■ **THE EXERCISE**: Copy every line of the listing below word for word, but leave the pictures out.
-- start of EXTRACTED DATA --
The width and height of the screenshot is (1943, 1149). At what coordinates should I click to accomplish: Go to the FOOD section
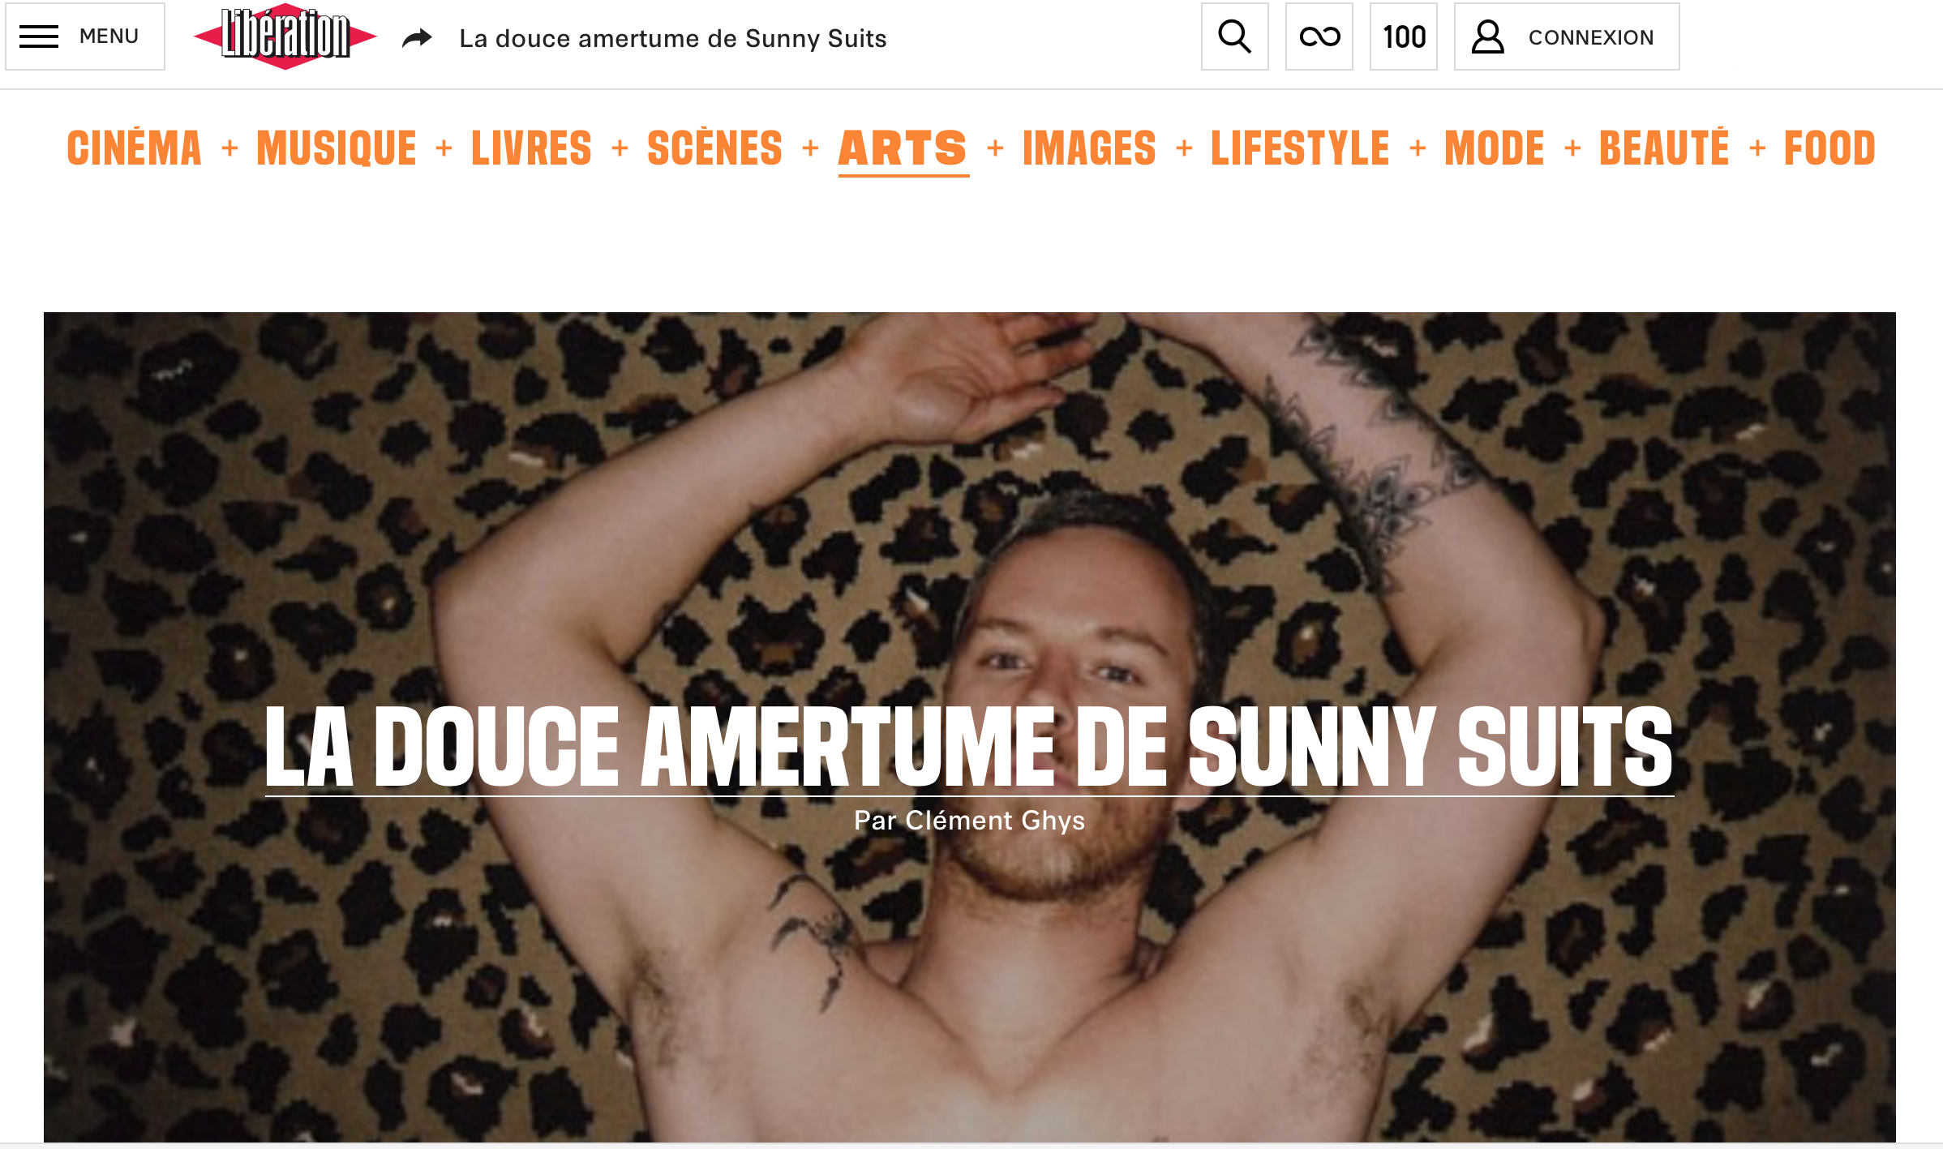coord(1829,148)

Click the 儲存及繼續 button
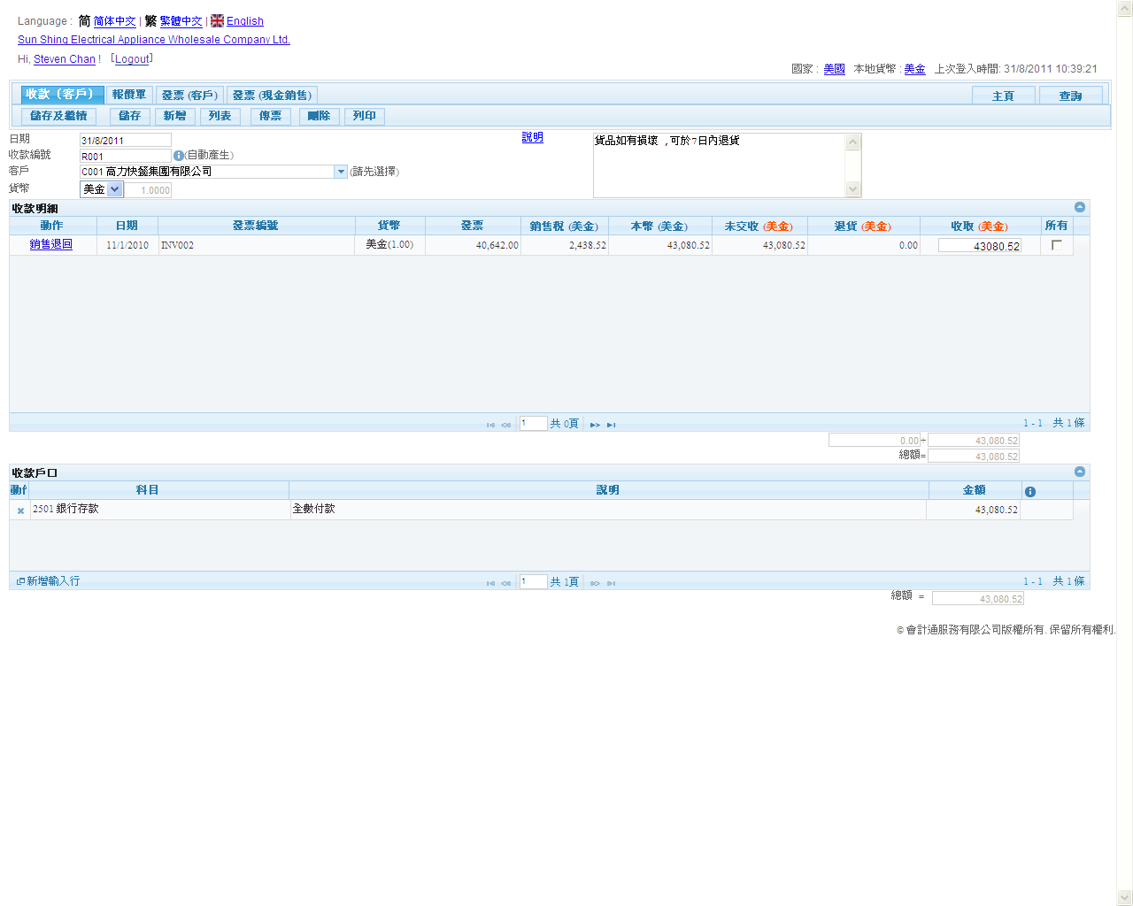pyautogui.click(x=58, y=116)
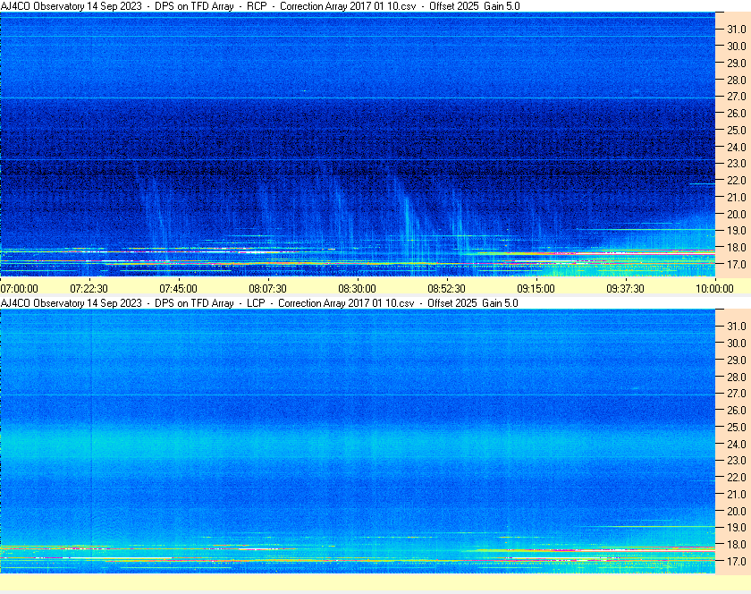Select the 07:22:30 time axis label
This screenshot has width=751, height=594.
89,288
-- end of EXTRACTED DATA --
■ **RESPONSE FOR THIS EXERCISE**:
The width and height of the screenshot is (1943, 1149). At what coordinates should I click to accomplish: Go to the FOOD section
coord(1829,148)

Click the 儲存及繼續 button
pyautogui.click(x=58, y=116)
Select the 07:22:30 time axis label
This screenshot has width=751, height=594.
89,288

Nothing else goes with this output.